Os meses seguintes foram um inferno silencioso. Vivíamos juntos por causa da Matilde, mas éramos dois estranhos debaixo do mesmo teto. Às vezes apanhava-o a olhar para mim com tristeza; outras vezes era eu quem chorava sozinha na casa de banho para ninguém ouvir.
A família pressionava-me:
— Mariana, pensa bem antes de tomares uma decisão definitiva — dizia a minha mãe.
— Ele arrependeu-se mesmo — dizia o meu sogro.
Mas ninguém sabia o que era acordar todos os dias com aquele peso no peito.
Um dia, ao buscar a Matilde à escola, encontrei a Sílvia à porta do colégio. Ela olhou para mim com ar culpado e aproximou-se:
— Mariana… eu queria pedir-te desculpa…
Olhei-a nos olhos e vi ali apenas fraqueza e medo.
— Não tens nada para me dizer — respondi friamente e afastei-me com a Matilde pela mão.
À noite, olhei-me ao espelho durante muito tempo. Quem era aquela mulher de olhos inchados e rosto cansado? Onde estava a Mariana alegre e confiante de outros tempos?
Comecei a sair mais com amigas antigas; inscrevi-me num curso de fotografia; levei a Matilde à praia aos fins-de-semana só nós as duas. Aos poucos fui recuperando pedaços de mim mesma que julgava perdidos para sempre.
O Rui continuava ali, tentando reconquistar-me com pequenos gestos: flores na mesa da cozinha; bilhetes escondidos nos meus livros; jantares preparados quando eu chegava tarde do trabalho.

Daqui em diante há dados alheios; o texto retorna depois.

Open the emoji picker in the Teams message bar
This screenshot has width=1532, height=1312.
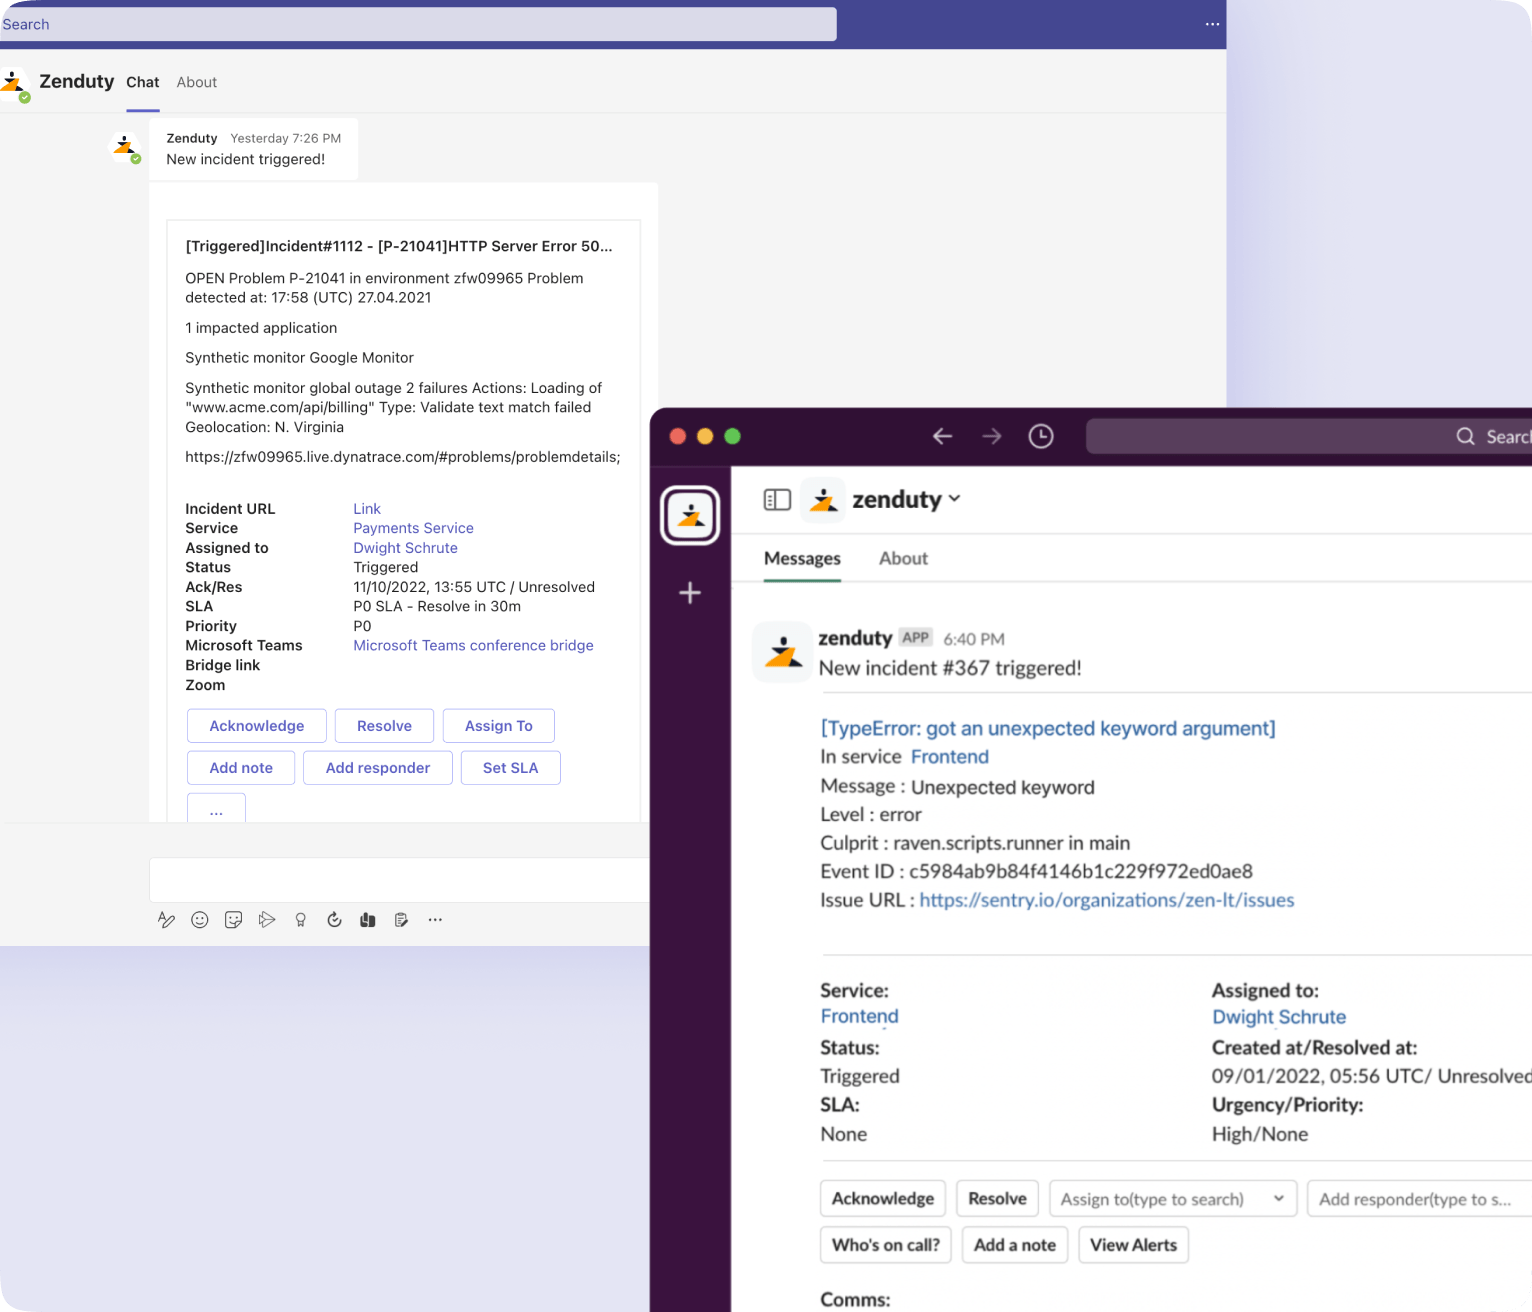(200, 920)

Mas havia algo partido entre nós que não sabia se alguma vez poderia ser colado outra vez.
Numa noite chuvosa de novembro, sentei-me com ele na sala depois de pôr a Matilde na cama.
— Rui… eu já não sou a mesma pessoa desde aquele dia. Não sei se algum dia vou conseguir confiar em ti outra vez.
Ele olhou para mim com lágrimas nos olhos.
— Eu espero por ti o tempo que for preciso…
Suspirei fundo e olhei pela janela escura da nossa sala pequena em Lisboa.
Será possível reconstruir um amor depois da traição? Ou será que há feridas que nunca saram? E vocês… já passaram por algo assim? Conseguiram perdoar?